Mr Taylor was raised on a dairy farm at Four Mile Creek, which used to stretch to Green Hills, where he began his collection at age 10.
If he didn’t collect the light agricultural and domestic artifacts at home, odds are he collected them from other farms around Maitland.
But Maitland Regional Museum, which is operating out of Brough House in central Maitland, does not have enough room to house the collection. David Atkinson, the museum collections committee member, spent last Friday cataloguing the wide range of items even if he’s a little short on space to display the items, for now.
Mr Atkinson said it needed at least a 4m x 6m space and it had to be moved from Mr Taylor’s home in One Mile this week.
“I’ve not seen this kind of collection before, a lot of museums have this kind of stuff in them – that come from their own area – this chap’s collection is quite extensive and it’s so eclectic,” he said.
“It would be a shame if Maitland missed out on it.

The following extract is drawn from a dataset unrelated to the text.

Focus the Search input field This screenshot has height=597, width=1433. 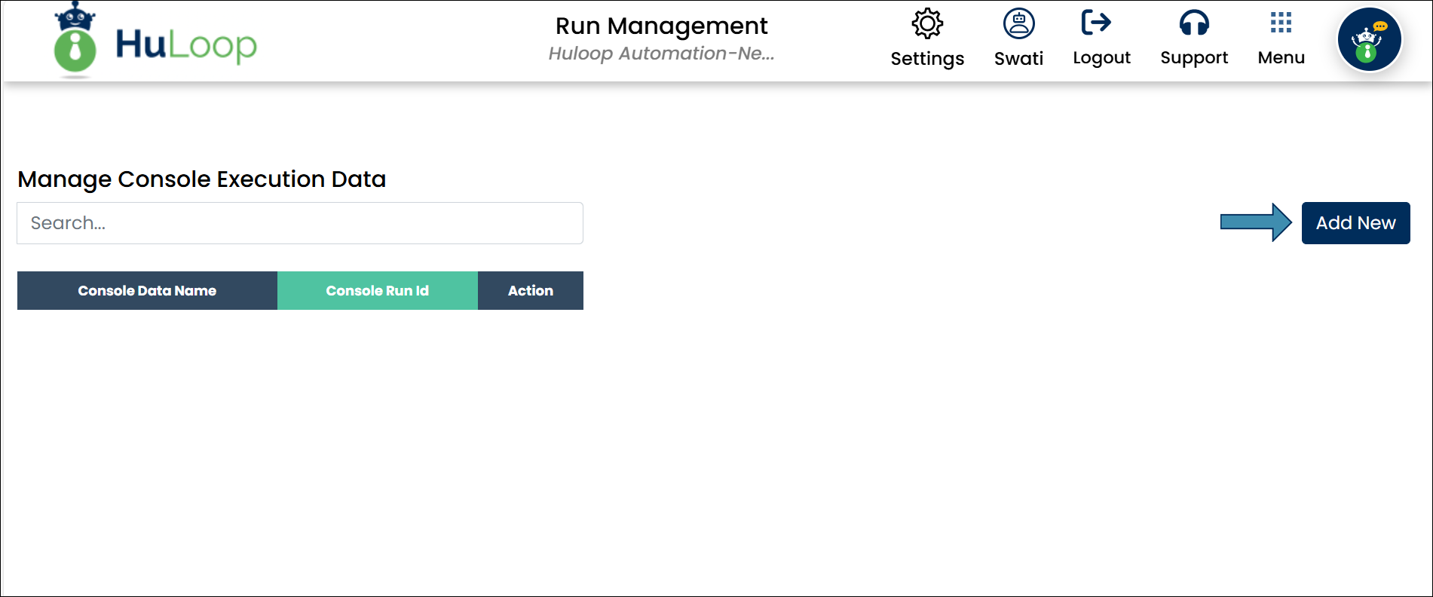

“The collection is an eclectic mix of light agricultural and domestic artefacts collected over a lifetime – it ranges from a big old brass water pump that would have been used on a well to a collection of rabbit traps, the only one in the world in fact that covers the whole of a line of traps made by one manufacturer.

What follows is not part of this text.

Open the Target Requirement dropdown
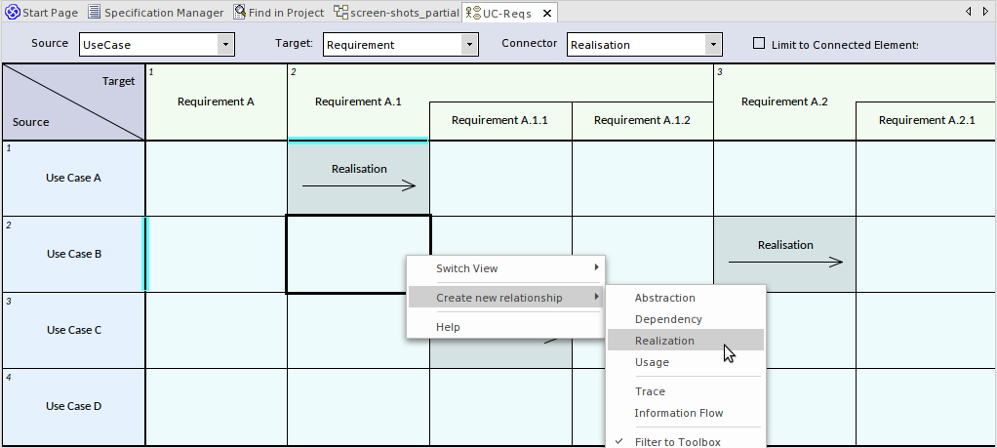Viewport: 997px width, 448px height. [469, 45]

“There are rat traps that don’t look like rat traps, tins that are 50 years old … bottles, a rope making machine.
“Some of the items are from iconic properties in the area.”
Mr Atkinson said there were also a range of old clothes irons.

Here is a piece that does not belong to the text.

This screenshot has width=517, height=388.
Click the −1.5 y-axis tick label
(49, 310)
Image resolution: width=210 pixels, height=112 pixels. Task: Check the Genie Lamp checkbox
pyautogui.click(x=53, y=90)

“The ones where you put a billet into the fire to get it real hot, slip it into the iron, clap the back shut and that heats the iron,” he said.
“You would have half a dozen of them on the stove and as they would get cold you would use another one.”
Museum president Dr Janece McDonald said Mr Taylor’s donation had again emphasised the need for a museum space that was large enough to store collections.
“The bottom line is that there are numerous significant collections in Maitland that will be lost if there is not a Maitland Regional Museum to preserve, conserve and exhibit such artefacts and stories,” she said.
“The lack of a specific building and storage space will greatly influence whether this collection can be acquired and kept in the Maitland community.”
Dr McDonald has been instrumental in the campaign for a suitable museum facility.